IBC has been an important code that is trying to provide a systematic solution to the bad debt problem. It is still a young code and has been evolving on the basis of observations. Its effectiveness will depend on timely and correct usage by the creditors, and covering up the current backlog would require a lot more resources, said experts.

“Clogging of cases at NCLT level has been an issue for a number of years and more benches are thus required for quicker turnaround,” said Abhishek Dafria, Vice President and Group Head at ICRA.

Other analysts also agreed with Dafria’s view. Increasing accountability on all the stakeholders including the corporate debtor, banks and financial creditors, resolution professionals,s and liquidators can make the process more transparent, said Punit Patni, the equity research analyst at Swastika Investment.

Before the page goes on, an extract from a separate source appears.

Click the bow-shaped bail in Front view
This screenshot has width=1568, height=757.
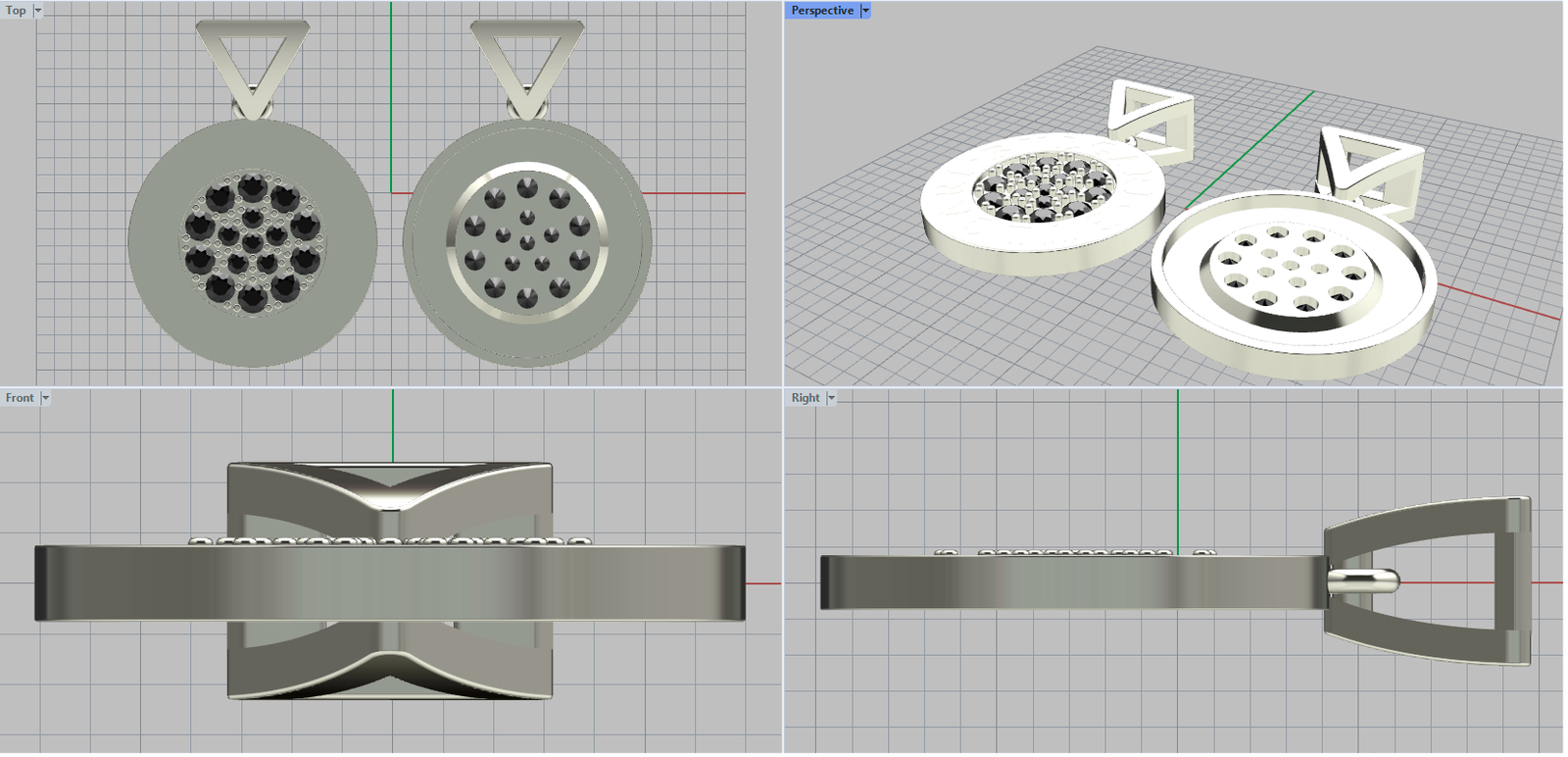[392, 490]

The IBBI has, in multiple discussion papers, already proposed several new guidelines with an aim to provide a better monitoring framework of the IBC process and prescribe a timeline for the auction of assets. More recently, it has been proposed that the resolution professional and Committee of Creditors (CoC) can explore resolutions of part of the assets or businesses by allowing the submission of different resolution plans for them. However, their implementation will be key.

“IBBI’s proposals are certainly a step in the right direction, but the key is to execute it,” said another banker. “Or else, it may just end up being excellent proposals on paper, which may not be desirable.”

Legal experts said that tweaks to timelines and greater automation of the legal process could also do the trick.

“Timelines for resolution also need to be shortened -- 90 days at best -- with some grace period for exigencies,” said Aditya Chopra, Managing Partner at Victoriam Legalis - Advocates & Solicitors. “The judges need to be a lot less lenient and must disallow unnecessary interruptions and frivolous litigation, too much of which has come from incumbent promoters.”

KS Legal and Associates’ Chandwani said that lenders are more often than not reluctant to initiate insolvency proceedings as it involves high fees to resolution professionals. “Hence, in my opinion, fees of professionals who participate in the insolvency process should be capped,” she added.